Failed conversion of a QImage image to a CV image

I am new to both opencv and opencv. What I am doing is to convert a QImage image to an opencv Mat image, and then display both of them. Here is my code for this conversion:

     i = new QImage("lena.png");
    QImage lena = i->scaled(labW,labH,Qt::IgnoreAspectRatio);

    //Original
    QImage lenaRGB = lena.convertToFormat(QImage::Format_RGB888);
    ui->imgWindow->setPixmap(QPixmap::fromImage(lena,Qt::AutoColor));

    //method 1
    Mat lena_cv, out;
    QImage lena2 = lenaRGB.rgbSwapped();
    QImage swapped = lena2;
    swapped = swapped.rgbSwapped();
    lena_cv = Mat(swapped.width(),swapped.height(),CV_8UC3, swapped.bits(),swapped.bytesPerLine()).clone();
    namedWindow("CV Image");
    imshow("CV Image", lena_cv);

    //method 2
    Mat out2,out3;
    out2.create(Size(lena2.width(),lena2.height()),CV_8UC3);
    int width = lena2.width();
    int height = lena2.height();
    memcpy(out2.data, lena2.bits(), sizeof(char)*width*height*3);
    cvtColor(out2,out3,CV_RGB2GRAY);
    namedWindow("CV Image2");
    imshow("CV Image2",out3);

Both of the above two conversions cannot yield desired images, as shown below:

It is also noted that the conversion cannot proceed without using rgbSwapped, i.e.,:

lena_cv = Mat(lenaRGB.width(),lenaRGB.height(),CV_8UC3, lenaRGB.bits(),lenaRGB.bytesPerLine());

because:

The resulting image lena_cv cannot be displayed. If an additional step to convert lena_cv to BGR format using cvtColor before image display:

    Exception at 0x7ffdff394008, code: 0xe06d7363: C++ exception, flags=0x1  
   (execution cannot be continued) (first chance) at c:\opencv-3.2.0
    \sources\modules\core\src\opencl\runtime\opencl_core.cpp:278

This indicates the post conversion to BGR fails. I am not sure RGB to BGR conversion (of QImage) is necessary or not for converting QImage to CV image. Can anyone help identify the issue with the above codes. Thanks :)

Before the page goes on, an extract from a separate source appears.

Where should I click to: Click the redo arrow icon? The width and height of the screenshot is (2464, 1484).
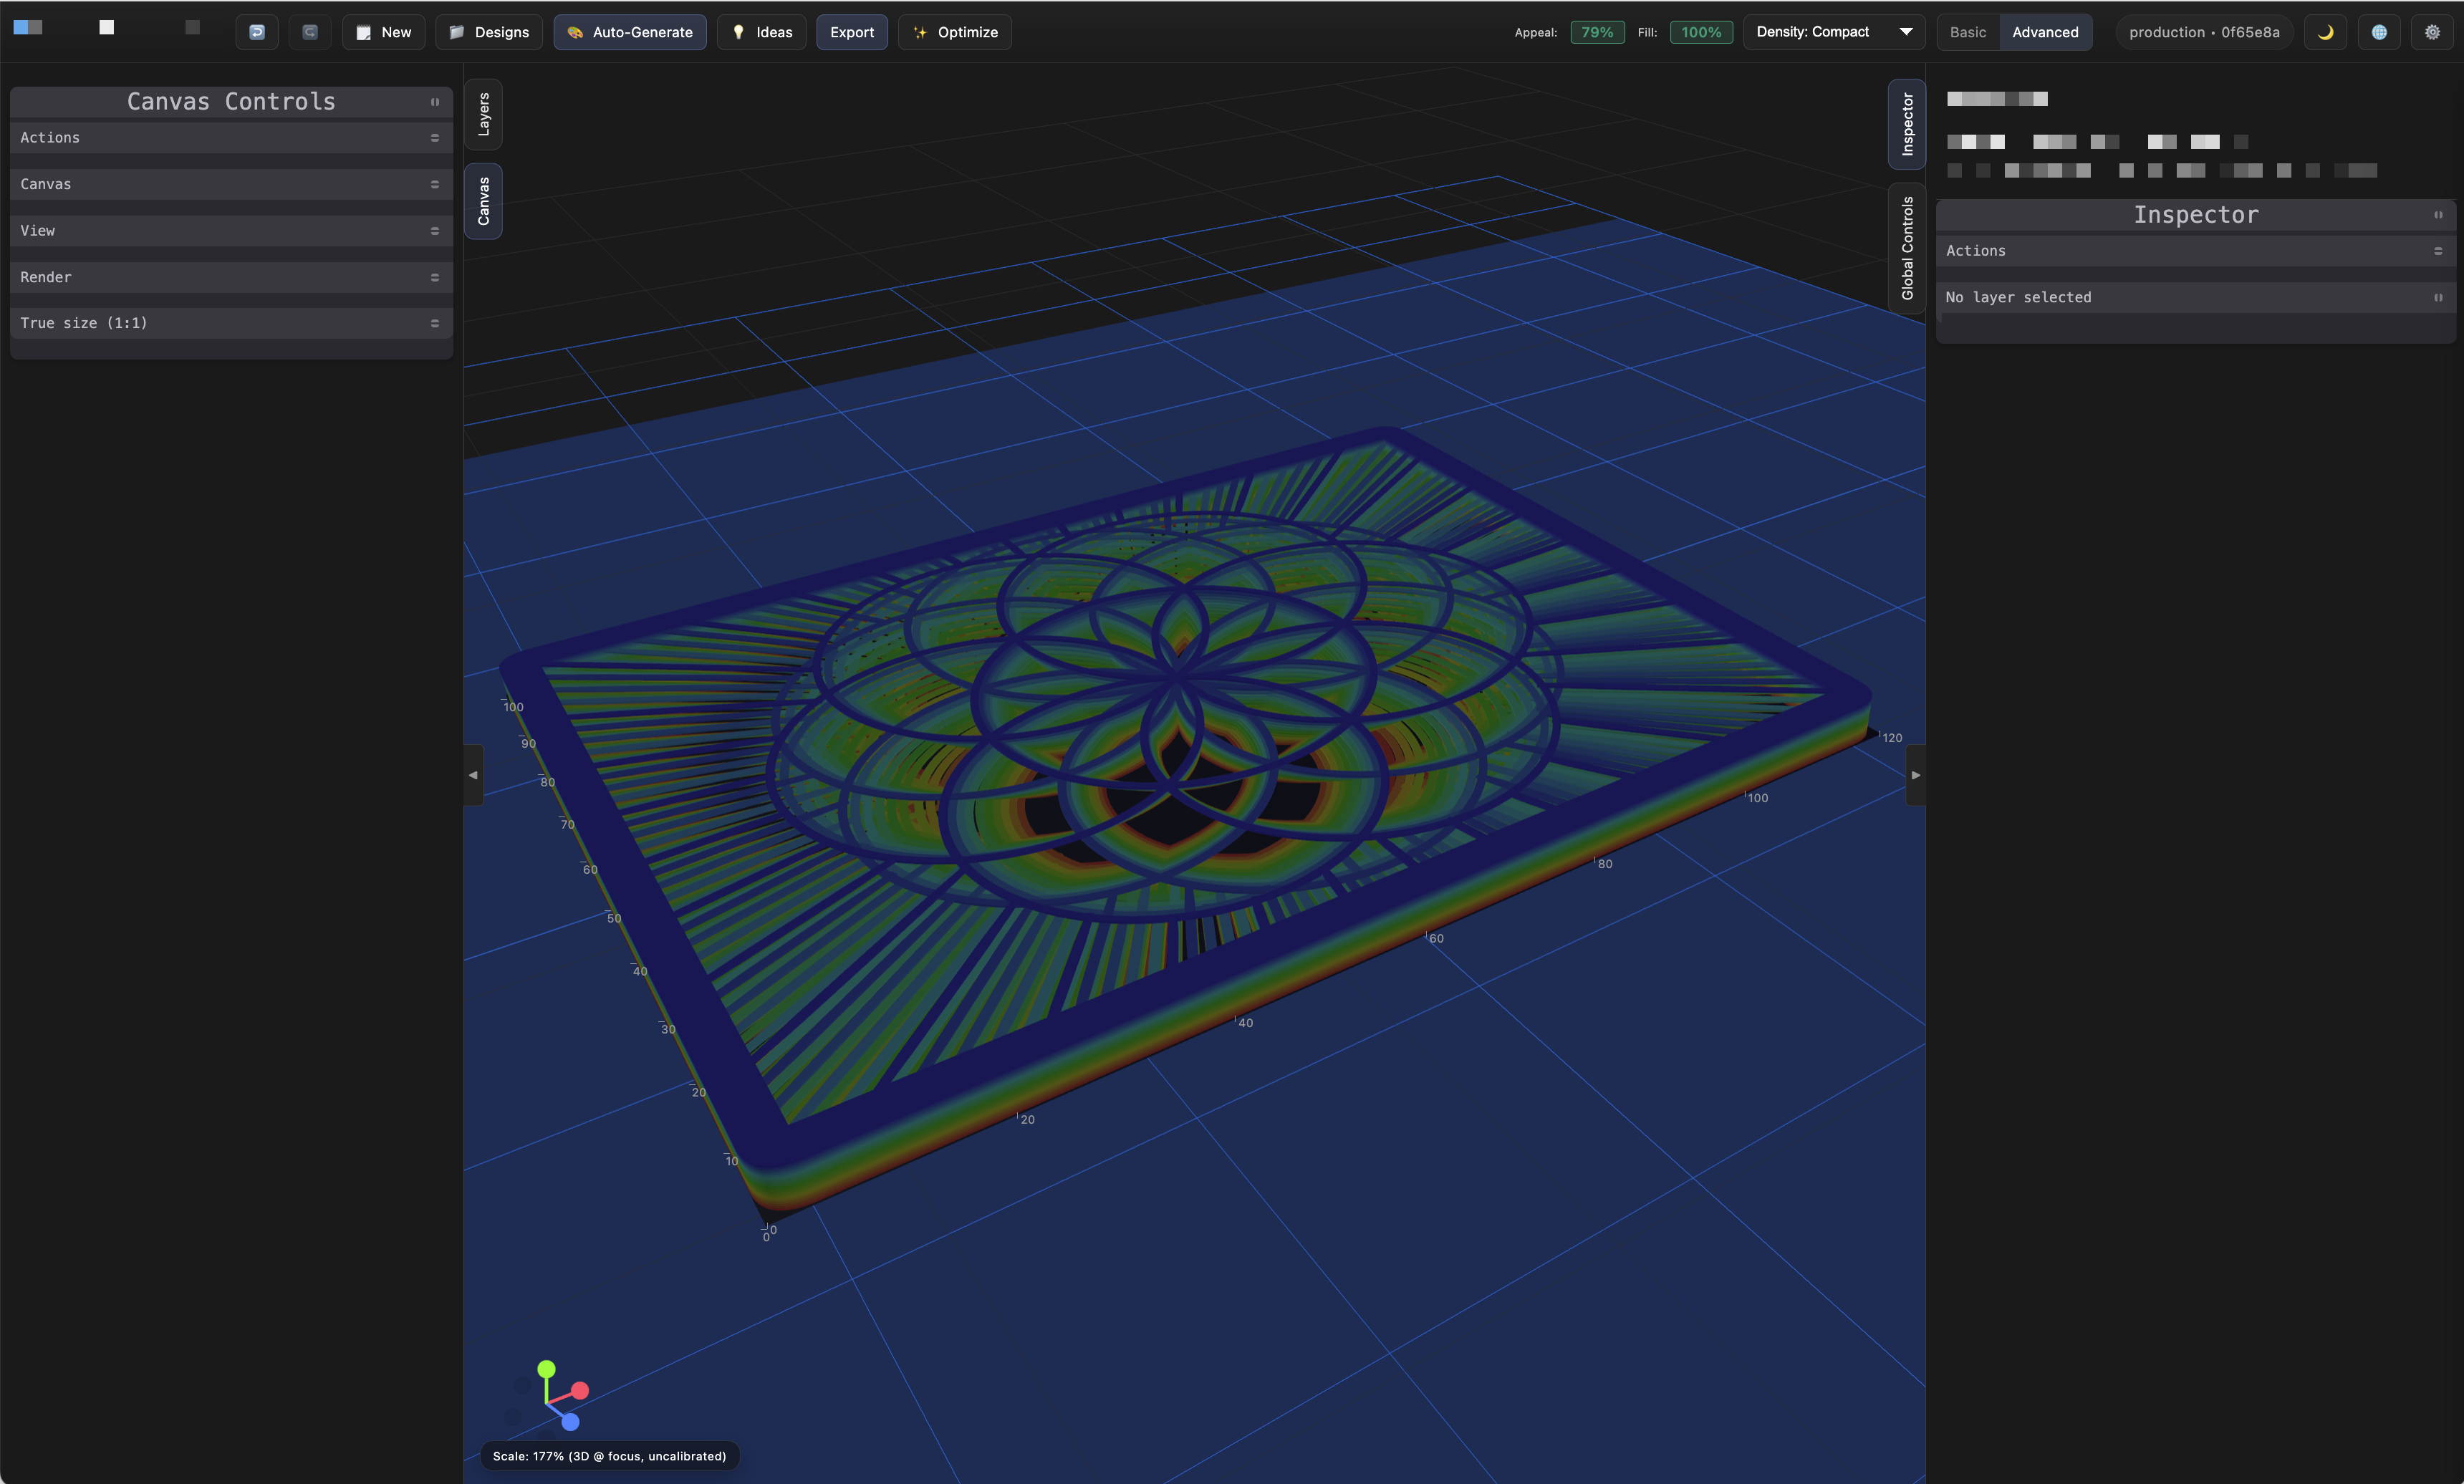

The "skew" in the third image is almost likely a result of assuming that each scan line occupies exactly width*3 bytes. There's typically a "stride" (or "steps") factor with each row in many image formats image such that the number of bytes per row is on some 4-byte or 16-byte boundary. Fortunately, QImage has a helper method called bytesPerLine that tells you how long each source row is.

So instead of this:

memcpy(out2.data, lena2.bits(), sizeof(char)*width*height*3);

Do this:

unsigned char* src = lena2.bits();
unsigned char* dst = out2.data;
int stride = lena2.bytesPerLine();
for (int row = 0; row < height; row++)
{
    memcpy(dst + width*3*row, src+row*stride, width*3); // copy a single row, accounting for stride bytes
}

All of this assume it's the QImage that has the stride bytes and not the target Mat image you are transforming the bits too. If I have this backwards, then adjust the code to account for the steps member of Mat. (I don't see you using this, so I'm willing to be the above code is what you need).

The "blue" image is mostly likely just the RGB color bytes needing to be swapped for every pixel. Not sure why you are calling rgbSwapped unless that was the effect you were going for. Oh wait, you're probably referring to that noise effect at the bottom of the image. I'm willing to bet you need to think about "stride" bytes as well here too.